O filme que levei 60 anos para assistir

O FILME QUE LEVEI 60 ANOS PARA ASSISTIR
Miguel Carqueija

Foi mais ou menos em 1960, pouco antes e pouco depois, que circulou nas bancas de jornal uma revista infantil denominada “Diversões escolares”. Diferente da maioria das publicações infantis não era de quadrinhos; havia, mas poucos. Ela apresentava artigos de cultura geral, apropriados para crianças e adolescentes.
Um desses artigos falava sobre Walt Disney, com alguns dados biográficos e alguns títulos que eu ainda não assistira. Segundo o texto, o primeiro desenho de Walt Disney havia sido “Chapeuzinho Vermelho”, de 1922.
Durante décadas eu nunca soube como poderia assistir esse desenho esquecido de um grande mestre do cinema. Aliás, como eu desconfiava, encontrava-se perdido, tendo sido encontrada uma cópia em 1998, numa biblioteca de Londres.
A obra é apresentada pela “Laugh-O-Grams” (risadas em gramas), a pequena empresa que Walt com Ub Iwerks e poucos companheiros organizaram em Kansas e que durou pouco tempo. Consta ser o primeiro filme “oficial” de Walt Disney, ainda que se saiba de alguns experimentais ainda anteriores.
O mais curioso neste desenho curto (6 minutos), mudo e em preto-e-branco, é que o conto de Charles Perrault foi adaptado para a vida moderna, com carros e aviões, e que o lobo foi substituído por um “homem mau”. Esta aliás é uma conhecida interpretação do real significado deste conto de fadas (sem fadas): o lobo simboliza o sedutor, o estuprador, e querer “comer” a Chapeuzinho quer dizer exatamente isso.
Surpreende a ousadia de Disney na década de 1920. A Chapeuzinho ´uma jovem adulta, pois dirige automóvel (ainda que movido a cachorro).
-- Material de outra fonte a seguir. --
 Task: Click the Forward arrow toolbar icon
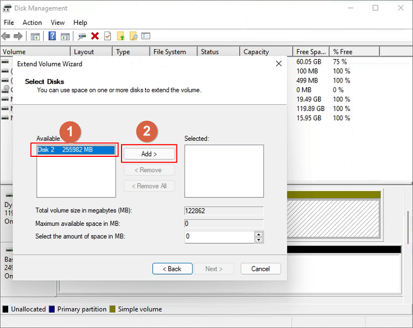[x=18, y=36]
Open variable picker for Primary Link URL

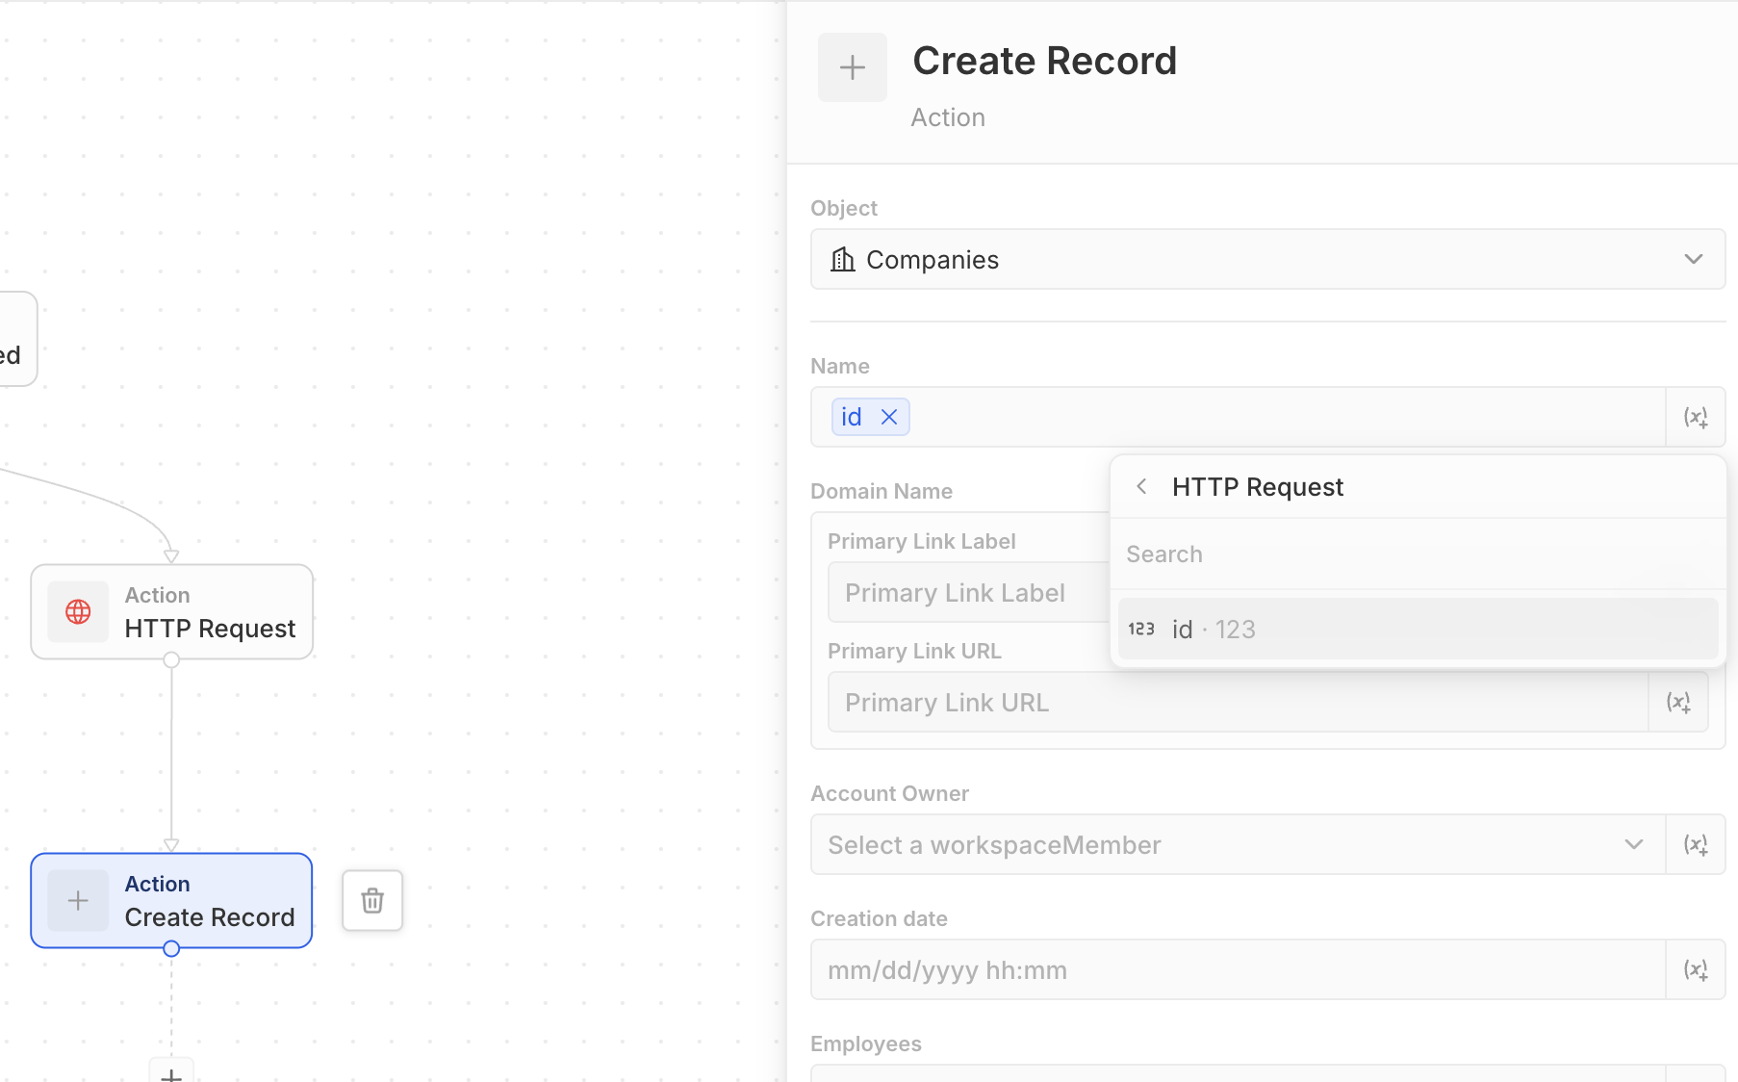[1678, 703]
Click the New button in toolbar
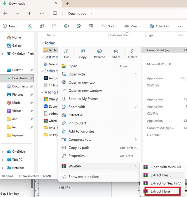Image resolution: width=187 pixels, height=197 pixels. click(10, 26)
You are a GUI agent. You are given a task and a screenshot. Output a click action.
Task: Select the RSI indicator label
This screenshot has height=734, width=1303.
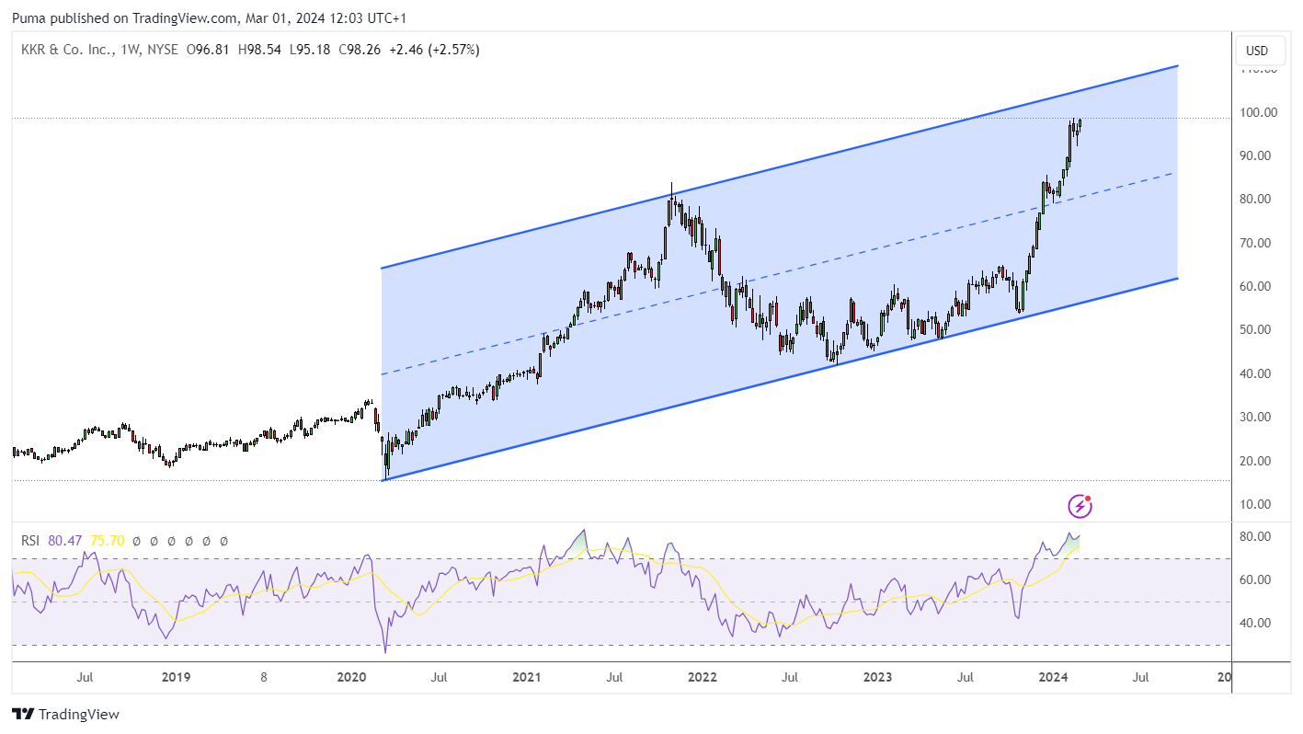[31, 541]
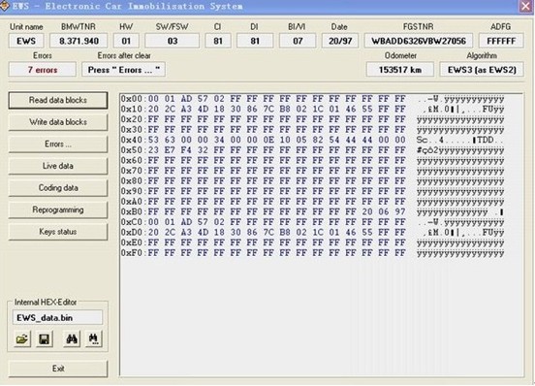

O sedutor, sabendo que ela levava doces para a avó, antecipa-se à garota e, percebendo que a avó não estava, entra na casa e aguarda a chegada da neta. O detalhe da porta não travada é inverossímil, como muita coisa no cinema (ainda mais em desenhos), mas sigamos: o ataque sexual não é mostrado, mas a metáfora da casa pulando (e a palavra “Help!” no ar é evidente: luta encarniçada lá dentro). Isso pode parecer pesado para um filme infantil, mas nenhuma cena chocante é mostrada, apenas o recurso patusco da casa aos pulos. E Walt Disney, afinal, não era (felizmente) “politicamente correto”. O que cabe aos pais é alertar filhas e filhos de tenra idade para não confiarem em estranhos (assim a mensagem é válida).
Mas não ocorre estupro, é claro: o cachorro tem tempo de correr em busca de ajuda e consegue a do aviador que, vindo em socorro, joga um gancho e iça (sic) a casa, expondo o vilão.
Na parte inicial aparecem ainda a mãe de Little Red Riding Hood, preparando o lanche da mãe (e por que a avó moraria sozinha, ninguém jamais explicou) ajudada por um gato da casa, identificado como Julius the Cat, tido como o primeiro personagem fixo de Disney, que apareceu muitas vezes na série “Alice” e hoje está esquecido.
No youtube agora existe um vídeo do canal Lincolns, a “Sessão Lincult”, onde Reginald Lumière (um boneco tipo “muppet”) faz uma introdução e um apêndice com algumas explicações e fotos, no meio o desenho de Walt Disney.


Resenha do desenho animado “Little Red Riding Hood” (Chapeuzinho Vermelho). Laugh-O-Grams, Estados Unidos, 1922. Duração: 6 minutos. Produção e direção: Walt Disney. Animação: Rudolph Ising, Carman Maxwell, Ub Iwerks, Hugh Harman, Otto Walliman, Corey Tague. Estréia em 29 de julho de 1922.

Rio de Janeiro, 31 de maio e 1º de junho de 2021.